Di ritorno dalla Libia, o da Tripolitalia, come ha scherzato ieri il manifesto e un pò meno Il Fatto Quotidiano oggi vedendo un “neocolonialismo” dietro l’ispirazione della presidente del Consiglio alla politica che faceva Enrico Mattei guidando l’Eni, Giorgia Meloni ha celebrato all’insegna dell’ottimismo i suoi primi cento giorni di governo, percorsi -ha osservato- col passo della maratona. Come si dice in questo tipo di feste, si è augurata cento di questi giorni. Che equivarrebbero per il suo governo alla durata di 10 mila giorni, contro i soli 1.825 che dura una pur intera legislatura.

  Non manca insomma l’ambizione alla giovane e prima donna premier in Italia, dopo una lunghissima sfilza di uomini che  in genere hanno dovuto accontentarsi di meno, anche rispondendo a nomi come quelli di Alcide De Gasperi, Aldo Moro, Amintore Fanfani, Emilio Colombo, Giulio Andreotti, Bettino Craxi, Francesco Cossiga, Arnaldo Forlani, Giovanni Spadolini, Carlo Azeglio Ciampi e, passando alle edizioni successive alla cosiddetta Prima Repubblica, Silvio Berlusconi, Romano Prodi, Massimo D’Alema, Mario Draghi. Dovrei aggiungere, lo so, anche Giuseppe Conte, per non spingermi fino ad Enrico Letta e Lamberto Dini, ma c’è qualcosa di istintivo che mi trattiene, considerando quei passaggi a Palazzo Chigi più casuali che altro.

Decisamente meno ottimisti della Meloni sulla durata del suo governo sono sul fronte diviso delle opposizioni Matteo Renzi, che si aspetta cataclismi dalle elezioni europee dell’anno prossimo, e nel Pd la concorrente alla segreteria Elly Schlein. Che più prudentemente di Renzi ha appena profetizzato che “il governo non durerà cinque anni”, aggiungendo che “in Parlamento abbiamo toccato con mano in questi mesi quanto sia fragile e divisa la maggioranza”. “Dunque cambiamo il Pd e andiamo a battere la destra”, ha concluso. E’ una parola, mi verrebbe da commentare.

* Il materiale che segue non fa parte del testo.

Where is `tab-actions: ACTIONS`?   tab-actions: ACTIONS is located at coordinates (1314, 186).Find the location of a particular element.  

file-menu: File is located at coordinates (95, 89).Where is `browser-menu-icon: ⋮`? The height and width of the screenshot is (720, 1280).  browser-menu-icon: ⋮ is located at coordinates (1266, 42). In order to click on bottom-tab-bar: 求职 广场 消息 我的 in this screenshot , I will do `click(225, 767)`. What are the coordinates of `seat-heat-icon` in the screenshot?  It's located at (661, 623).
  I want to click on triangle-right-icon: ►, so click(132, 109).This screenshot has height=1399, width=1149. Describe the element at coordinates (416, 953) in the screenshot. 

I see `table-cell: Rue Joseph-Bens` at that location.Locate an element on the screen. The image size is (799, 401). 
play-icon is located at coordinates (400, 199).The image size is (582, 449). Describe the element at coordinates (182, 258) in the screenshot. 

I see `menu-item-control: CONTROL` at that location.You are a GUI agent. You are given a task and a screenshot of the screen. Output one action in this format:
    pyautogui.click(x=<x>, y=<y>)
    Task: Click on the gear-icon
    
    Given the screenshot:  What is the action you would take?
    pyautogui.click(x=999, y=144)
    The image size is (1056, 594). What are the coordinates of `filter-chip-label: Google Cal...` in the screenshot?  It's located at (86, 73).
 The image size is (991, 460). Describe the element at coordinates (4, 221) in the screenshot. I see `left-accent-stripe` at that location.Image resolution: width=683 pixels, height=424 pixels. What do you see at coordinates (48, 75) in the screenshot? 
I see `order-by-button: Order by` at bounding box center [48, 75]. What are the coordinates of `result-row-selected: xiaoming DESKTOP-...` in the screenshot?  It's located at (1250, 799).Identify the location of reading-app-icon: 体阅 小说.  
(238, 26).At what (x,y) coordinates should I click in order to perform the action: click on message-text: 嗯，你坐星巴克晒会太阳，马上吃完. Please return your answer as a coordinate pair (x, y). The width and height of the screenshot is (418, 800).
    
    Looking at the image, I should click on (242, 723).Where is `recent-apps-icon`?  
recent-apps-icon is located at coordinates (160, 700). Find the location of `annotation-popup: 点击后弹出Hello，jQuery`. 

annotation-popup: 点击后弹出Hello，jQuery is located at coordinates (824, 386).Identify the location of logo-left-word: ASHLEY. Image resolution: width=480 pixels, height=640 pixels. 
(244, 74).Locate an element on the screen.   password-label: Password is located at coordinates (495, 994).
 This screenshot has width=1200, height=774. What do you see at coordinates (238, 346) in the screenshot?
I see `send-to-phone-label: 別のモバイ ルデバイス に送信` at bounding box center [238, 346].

Si sono messi in tre oggi sul Corriere della Sera -Milena Gabanelli, Simona Ravizza e Alessandro Riggio- a raccontare e spiegare, come sintetizza un richiamo in prima pagina, che al Nazareno sono sfilati “in 15 anni otto segretari e mai nessuno ha concluso il  suo mandato” in modo ordinario, essendosi il Pd “(auto) sbriciolato”. Michele Ainis su Repubblica, scrivendo più in generale dell’opposizione “afona, silente”, ha osservato non a torto che “il Pd è all’opposizione di se stesso”.

Basta vedere il casino -scusate la parolaccia- scoppiato con l’arrivo nel Pd, e a favore di Bonaccini segretario, dell’ex grillino e tante altre cose Dino Giarrusso. Del quale nella Cattiveria di giornata del Fatto Quotidiano si è scritto che “le iene  adorano la carne di cadavere”.“Dopo Giarrusso spunta Di Maio”, ha annunciato il Giornale, non so ancora per quanto della famiglia Berlusconi, ricordando che il Pd non è riuscito nelle elezioni di settembre neppure a farlo rieleggere alla Camera dopo quella che era sembrata una straripante scissione pentastellata.